Артем не мог простить себе, что столького не замечал. Кристина всегда казалась ему веселой, из-за чего он злился и ревновал ее к Чеко. Только застав ее врасплох в конце дня при свете гостиной, он вдруг заметил отпечаток страданий на ее лице, круги под глазами, поникший взгляд. Она похудела, ссутулилась, побледнела. Он хотел бы отдать ей себя, хотел бы через свои объятия, поглаживания и поцелуи вновь зажечь живой огонь в ее глазах. Он потерял столько времени, но больше не собирался оставлять ее одну.
Он встал и вышел как можно тише, чтобы дать Кристине выспаться. Первым делом он направился к Мейзе, потому что слух ему нужен был срочно, а не через неделю, когда привезут аппарат.
Мейза выслушала его спокойно, и от этого было некомфортно, потому что он не был уверен каким тоном разговаривал с ней. К этому невозможно привыкнуть. Ему все казалось, что другие, как и он сам, ничего не слышат. Мейза жестом велела ему подождать и начала что-то искать в телефоне. Артем сел на кушетку и не спускал с нее глаз. Вскоре она уже кому-то звонила, и он пытался хоть что-нибудь прочесть по губам, но не мог. Ему оставалось ловить ее мимику, взгляд и телодвижения. Ее ободряющая улыбка после окончания разговора придала ему надежду.

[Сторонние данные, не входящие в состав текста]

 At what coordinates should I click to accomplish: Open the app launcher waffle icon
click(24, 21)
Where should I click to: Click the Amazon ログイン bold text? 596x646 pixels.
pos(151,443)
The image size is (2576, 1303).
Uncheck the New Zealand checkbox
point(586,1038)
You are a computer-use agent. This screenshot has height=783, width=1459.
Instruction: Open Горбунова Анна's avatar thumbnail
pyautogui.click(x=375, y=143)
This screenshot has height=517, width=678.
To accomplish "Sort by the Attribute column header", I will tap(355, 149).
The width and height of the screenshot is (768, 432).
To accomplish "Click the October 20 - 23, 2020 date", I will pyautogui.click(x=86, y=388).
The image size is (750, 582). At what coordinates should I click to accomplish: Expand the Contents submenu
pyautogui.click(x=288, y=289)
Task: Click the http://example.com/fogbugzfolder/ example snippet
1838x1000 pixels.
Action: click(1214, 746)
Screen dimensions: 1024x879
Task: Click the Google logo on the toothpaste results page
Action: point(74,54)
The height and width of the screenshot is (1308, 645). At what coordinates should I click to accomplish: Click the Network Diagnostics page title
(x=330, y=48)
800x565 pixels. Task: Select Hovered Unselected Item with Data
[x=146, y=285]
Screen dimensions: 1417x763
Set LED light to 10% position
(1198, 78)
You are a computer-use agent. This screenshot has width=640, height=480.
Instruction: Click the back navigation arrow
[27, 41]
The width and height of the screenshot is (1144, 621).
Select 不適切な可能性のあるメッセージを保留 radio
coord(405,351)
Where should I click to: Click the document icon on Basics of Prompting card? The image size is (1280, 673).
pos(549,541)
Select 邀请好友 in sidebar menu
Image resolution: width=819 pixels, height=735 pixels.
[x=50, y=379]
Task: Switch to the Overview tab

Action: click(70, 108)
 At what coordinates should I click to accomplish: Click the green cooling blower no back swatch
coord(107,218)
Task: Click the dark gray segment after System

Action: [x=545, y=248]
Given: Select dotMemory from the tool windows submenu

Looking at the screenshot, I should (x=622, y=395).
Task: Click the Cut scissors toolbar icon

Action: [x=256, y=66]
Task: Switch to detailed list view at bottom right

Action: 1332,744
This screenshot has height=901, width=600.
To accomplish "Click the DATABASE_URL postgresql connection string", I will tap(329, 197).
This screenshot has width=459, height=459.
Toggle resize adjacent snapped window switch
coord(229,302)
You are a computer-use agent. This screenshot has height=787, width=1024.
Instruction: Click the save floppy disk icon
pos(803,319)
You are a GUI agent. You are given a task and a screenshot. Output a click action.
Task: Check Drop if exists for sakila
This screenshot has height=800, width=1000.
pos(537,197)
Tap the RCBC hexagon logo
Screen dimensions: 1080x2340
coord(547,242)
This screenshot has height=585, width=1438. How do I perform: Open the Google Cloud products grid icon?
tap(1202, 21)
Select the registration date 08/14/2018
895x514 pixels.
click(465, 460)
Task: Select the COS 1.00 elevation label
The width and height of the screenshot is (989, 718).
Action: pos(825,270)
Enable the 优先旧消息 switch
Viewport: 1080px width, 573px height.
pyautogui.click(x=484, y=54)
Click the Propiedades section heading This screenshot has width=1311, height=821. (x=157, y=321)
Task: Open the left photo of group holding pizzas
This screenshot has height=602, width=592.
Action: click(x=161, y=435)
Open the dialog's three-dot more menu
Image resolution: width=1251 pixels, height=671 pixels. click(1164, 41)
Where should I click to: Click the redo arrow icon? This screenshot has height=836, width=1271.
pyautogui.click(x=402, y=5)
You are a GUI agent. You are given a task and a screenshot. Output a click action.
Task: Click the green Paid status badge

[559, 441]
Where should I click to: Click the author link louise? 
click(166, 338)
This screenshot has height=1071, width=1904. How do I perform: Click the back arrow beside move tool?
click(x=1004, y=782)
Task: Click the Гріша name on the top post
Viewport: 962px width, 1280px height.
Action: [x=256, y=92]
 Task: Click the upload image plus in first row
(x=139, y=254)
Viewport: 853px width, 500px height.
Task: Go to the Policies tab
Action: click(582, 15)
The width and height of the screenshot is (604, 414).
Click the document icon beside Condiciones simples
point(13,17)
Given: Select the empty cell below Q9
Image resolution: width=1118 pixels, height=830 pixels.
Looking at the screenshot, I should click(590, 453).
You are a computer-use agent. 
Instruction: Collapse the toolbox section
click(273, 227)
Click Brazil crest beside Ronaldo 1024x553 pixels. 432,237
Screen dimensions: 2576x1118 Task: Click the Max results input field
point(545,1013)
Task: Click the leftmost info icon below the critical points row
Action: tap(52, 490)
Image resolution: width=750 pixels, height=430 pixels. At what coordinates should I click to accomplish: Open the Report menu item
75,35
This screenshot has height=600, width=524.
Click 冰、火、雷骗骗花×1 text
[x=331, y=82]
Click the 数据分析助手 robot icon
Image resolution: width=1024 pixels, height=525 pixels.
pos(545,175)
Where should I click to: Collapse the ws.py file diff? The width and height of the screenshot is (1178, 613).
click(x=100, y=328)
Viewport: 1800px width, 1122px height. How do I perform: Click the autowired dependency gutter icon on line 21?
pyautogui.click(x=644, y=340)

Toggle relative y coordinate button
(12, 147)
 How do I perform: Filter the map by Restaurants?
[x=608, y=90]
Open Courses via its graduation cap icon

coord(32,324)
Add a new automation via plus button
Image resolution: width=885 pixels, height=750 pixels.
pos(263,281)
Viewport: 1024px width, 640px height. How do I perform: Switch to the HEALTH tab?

Как он понял, они ехали к какому-то профессору, судя по ее воодушевлению — очень известному. К большому удивлению Артема, он принял их у себя дома, одетый в брюки и свитер, сидя в расслабленной позе за чашкой кофе, и без белого халата и прочей атрибутики доктор в нем угадывался слабо. Артем без энтузиазма позволил профессору возиться вокруг себя, светить лампой в уши и задавать вопросы, на которые отвечала Мейза. Она же всучила ему папку со всеми его обследованиями, которые тот внимательно изучил. Наконец профессор что-то вставил ему в ухо, и Артем подскочил на месте, когда немного хрипловато-неестественный голос спросил: «Слышно?»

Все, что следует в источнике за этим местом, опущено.